À l'Opéra de Florence, c'est Carmen qui tue Don José
Alors que Carmen est normalement tuée par Don José, qui conclut l'opéra sur ces mots "Vous pouvez m'arrêter… c'est moi qui l'ai tuée. Ah ! Carmen ! ma Carmen adorée !", la fin nouvelle et cette femme maltraitée qui tue un ancien amant éconduit et violent résonne avec la triste actualité autour de l'Affaire Weinstein, ainsi que les mots-clés #balancetonporc et #metoo incitant les femmes victimes de harcèlements et d'agressions sexuelles à incriminer leurs assaillants et à parler sans honte.
Ce "twist", cette fin inattendue a suscité de nombreuses réactions, principalement articulées sur deux points. Ce choix questionne une fois de plus l'équilibre à trouver entre la liberté créatrice et le respect de l'œuvre. C'est d'ailleurs le principal point de discorde entraînant toutes les querelles et les scandales dans le monde de l'opéra : jusqu'où peut aller la liberté créatrice des interprètes et notamment du metteur en scène sans trahir ou dénaturer une œuvre. Peut-il changer le lieu, le temps (donc les décors et les costumes notamment ?), changer le texte et l'histoire même ? Le débat resurgit sans cesse, pas plus tard que le mois dernier avec La Bohème dans l'espace à l'Opéra de Paris, l'institution qui avait également remis à l'affiche le mois précédent l'œuvre de Patrice Chéreau (notamment célèbre pour avoir replacé la Tétralogie de Wagner durant la Révolution industrielle). Les exemples sont innombrables et s'arbitrent même devant les tribunaux, ou dans notre précédent article-débat : Classique ou Moderne ?

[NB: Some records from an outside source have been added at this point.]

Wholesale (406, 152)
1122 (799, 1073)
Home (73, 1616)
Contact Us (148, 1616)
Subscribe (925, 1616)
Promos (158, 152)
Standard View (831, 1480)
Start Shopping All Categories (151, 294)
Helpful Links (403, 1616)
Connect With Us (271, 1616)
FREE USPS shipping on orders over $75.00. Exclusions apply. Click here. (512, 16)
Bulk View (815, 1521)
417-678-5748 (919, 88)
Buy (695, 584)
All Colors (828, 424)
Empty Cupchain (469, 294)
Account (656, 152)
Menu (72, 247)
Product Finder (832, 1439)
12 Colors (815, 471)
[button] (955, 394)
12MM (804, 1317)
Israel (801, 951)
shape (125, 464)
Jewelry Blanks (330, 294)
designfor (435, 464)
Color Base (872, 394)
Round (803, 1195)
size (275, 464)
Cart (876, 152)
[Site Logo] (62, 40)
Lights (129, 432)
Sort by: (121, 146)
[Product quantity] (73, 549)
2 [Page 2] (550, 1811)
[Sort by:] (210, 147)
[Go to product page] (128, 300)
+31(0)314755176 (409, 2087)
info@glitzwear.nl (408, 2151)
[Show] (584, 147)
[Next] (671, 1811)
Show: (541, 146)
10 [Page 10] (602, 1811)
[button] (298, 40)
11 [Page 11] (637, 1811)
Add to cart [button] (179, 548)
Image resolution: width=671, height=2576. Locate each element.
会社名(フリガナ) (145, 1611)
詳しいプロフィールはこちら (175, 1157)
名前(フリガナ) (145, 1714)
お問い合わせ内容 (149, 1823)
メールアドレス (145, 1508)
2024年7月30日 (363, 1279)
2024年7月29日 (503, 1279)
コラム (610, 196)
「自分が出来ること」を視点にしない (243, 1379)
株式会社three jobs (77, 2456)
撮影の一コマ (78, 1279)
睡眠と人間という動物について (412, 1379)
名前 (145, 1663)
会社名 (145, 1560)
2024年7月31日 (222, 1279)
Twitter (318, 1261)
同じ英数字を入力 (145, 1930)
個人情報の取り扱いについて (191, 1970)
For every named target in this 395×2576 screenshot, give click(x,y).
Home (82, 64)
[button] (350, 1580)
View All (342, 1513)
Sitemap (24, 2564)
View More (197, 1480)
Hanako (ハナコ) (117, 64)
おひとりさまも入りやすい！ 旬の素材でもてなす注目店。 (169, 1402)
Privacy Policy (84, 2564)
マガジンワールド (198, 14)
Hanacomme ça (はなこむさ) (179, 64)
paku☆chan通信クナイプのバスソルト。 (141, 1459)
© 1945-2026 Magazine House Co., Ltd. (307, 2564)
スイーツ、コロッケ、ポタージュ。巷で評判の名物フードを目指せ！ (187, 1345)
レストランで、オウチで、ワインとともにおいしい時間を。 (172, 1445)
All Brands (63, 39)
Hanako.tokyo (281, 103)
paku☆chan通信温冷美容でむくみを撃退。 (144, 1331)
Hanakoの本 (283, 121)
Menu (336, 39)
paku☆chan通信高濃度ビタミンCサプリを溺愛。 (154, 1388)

L'autre point sulfureux soulevé par une Carmen meurtrière et/ou en légitime défense est ce message renvoyé avec une certaine violence au spectateur (mais n'est-ce pas aussi la mission du théâtre ?) : comment pouvait-il supporter de voir une femme assassinée par un homme jaloux ? À cela la réponse paraît assez évidente. Voir n'est pas cautionner et le principe même du théâtre repose sur la "catharsis" : vivre un drame en tant que spectateur pour ne pas avoir à le vivre en tant qu'acteur. Mais cette mise en scène a également le mérite de rappeler l'horreur tragique de cet opéra et notamment de la Carmencita, femme sacrifiée parce que libre et qui brave fièrement la mort et la violence, même si tout lui prédit une fin tragique.
Bien entendu, l'enjeu dépasse cette mise en scène et questionne le rapport de chacun à l'art (voire à la vie). Le débat reste donc grand ouvert, notamment en commentaires dans l'espace en bas de cette page.
*Mise à jour : les places pour ce spectacle très commenté ont toutes été vendues avant même la première représentation et le public présent à la première le 7 janvier a applaudi les chanteurs avant de copieusement siffler et huer le metteur en scène venu saluer. D'autant que la fin originale aura finalement fait long feu, comme un pétard mouillé : le pistolet de Carmen s'est enrayé et malgré plusieurs tentatives, elle a contraint Don José à simuler une mort par crise cardiaque.